Stored data:
________________________________________
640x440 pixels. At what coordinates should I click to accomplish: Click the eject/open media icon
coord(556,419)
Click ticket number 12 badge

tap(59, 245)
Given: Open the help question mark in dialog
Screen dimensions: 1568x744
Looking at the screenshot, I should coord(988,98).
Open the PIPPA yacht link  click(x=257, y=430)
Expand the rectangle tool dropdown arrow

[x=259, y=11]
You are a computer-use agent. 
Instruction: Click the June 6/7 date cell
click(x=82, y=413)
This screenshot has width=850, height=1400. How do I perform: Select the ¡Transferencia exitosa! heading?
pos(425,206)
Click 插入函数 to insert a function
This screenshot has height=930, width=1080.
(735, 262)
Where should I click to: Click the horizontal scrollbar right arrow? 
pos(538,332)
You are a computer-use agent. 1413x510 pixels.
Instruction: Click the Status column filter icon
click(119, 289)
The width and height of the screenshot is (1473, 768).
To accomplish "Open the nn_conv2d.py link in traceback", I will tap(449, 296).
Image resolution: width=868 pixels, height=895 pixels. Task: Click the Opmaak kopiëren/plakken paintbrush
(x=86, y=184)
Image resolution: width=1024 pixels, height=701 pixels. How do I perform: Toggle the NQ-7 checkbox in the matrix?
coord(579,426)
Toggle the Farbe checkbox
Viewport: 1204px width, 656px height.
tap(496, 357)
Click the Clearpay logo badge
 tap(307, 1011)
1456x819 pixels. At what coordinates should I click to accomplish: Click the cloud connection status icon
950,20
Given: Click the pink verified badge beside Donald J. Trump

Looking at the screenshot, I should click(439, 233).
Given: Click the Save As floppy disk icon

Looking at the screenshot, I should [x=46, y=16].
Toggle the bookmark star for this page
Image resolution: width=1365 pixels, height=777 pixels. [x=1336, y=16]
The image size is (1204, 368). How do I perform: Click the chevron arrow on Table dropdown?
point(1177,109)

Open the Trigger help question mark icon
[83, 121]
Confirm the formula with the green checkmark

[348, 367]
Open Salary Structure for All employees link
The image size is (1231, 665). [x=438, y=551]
________________________________________
| ACTIVITY |
A complete, exact copy of the records is what is needed.

| OUTPUT OF THE TASK |
640x440 pixels. At what coordinates should I click to accomplish: Click the eject/open media icon
coord(556,419)
Click ticket number 12 badge

tap(59, 245)
Given: Open the help question mark in dialog
Screen dimensions: 1568x744
Looking at the screenshot, I should coord(988,98).
Open the PIPPA yacht link  click(x=257, y=430)
Expand the rectangle tool dropdown arrow

[x=259, y=11]
You are a computer-use agent. 
Instruction: Click the June 6/7 date cell
click(x=82, y=413)
This screenshot has width=850, height=1400. How do I perform: Select the ¡Transferencia exitosa! heading?
pos(425,206)
Click 插入函数 to insert a function
This screenshot has height=930, width=1080.
(735, 262)
Where should I click to: Click the horizontal scrollbar right arrow? 
pos(538,332)
You are a computer-use agent. 1413x510 pixels.
Instruction: Click the Status column filter icon
click(119, 289)
The width and height of the screenshot is (1473, 768).
To accomplish "Open the nn_conv2d.py link in traceback", I will tap(449, 296).
Image resolution: width=868 pixels, height=895 pixels. Task: Click the Opmaak kopiëren/plakken paintbrush
(x=86, y=184)
Image resolution: width=1024 pixels, height=701 pixels. How do I perform: Toggle the NQ-7 checkbox in the matrix?
coord(579,426)
Toggle the Farbe checkbox
Viewport: 1204px width, 656px height.
tap(496, 357)
Click the Clearpay logo badge
 tap(307, 1011)
1456x819 pixels. At what coordinates should I click to accomplish: Click the cloud connection status icon
950,20
Given: Click the pink verified badge beside Donald J. Trump

Looking at the screenshot, I should click(439, 233).
Given: Click the Save As floppy disk icon

Looking at the screenshot, I should [x=46, y=16].
Toggle the bookmark star for this page
Image resolution: width=1365 pixels, height=777 pixels. [x=1336, y=16]
The image size is (1204, 368). How do I perform: Click the chevron arrow on Table dropdown?
point(1177,109)

Open the Trigger help question mark icon
[83, 121]
Confirm the formula with the green checkmark

[348, 367]
Open Salary Structure for All employees link
The image size is (1231, 665). [x=438, y=551]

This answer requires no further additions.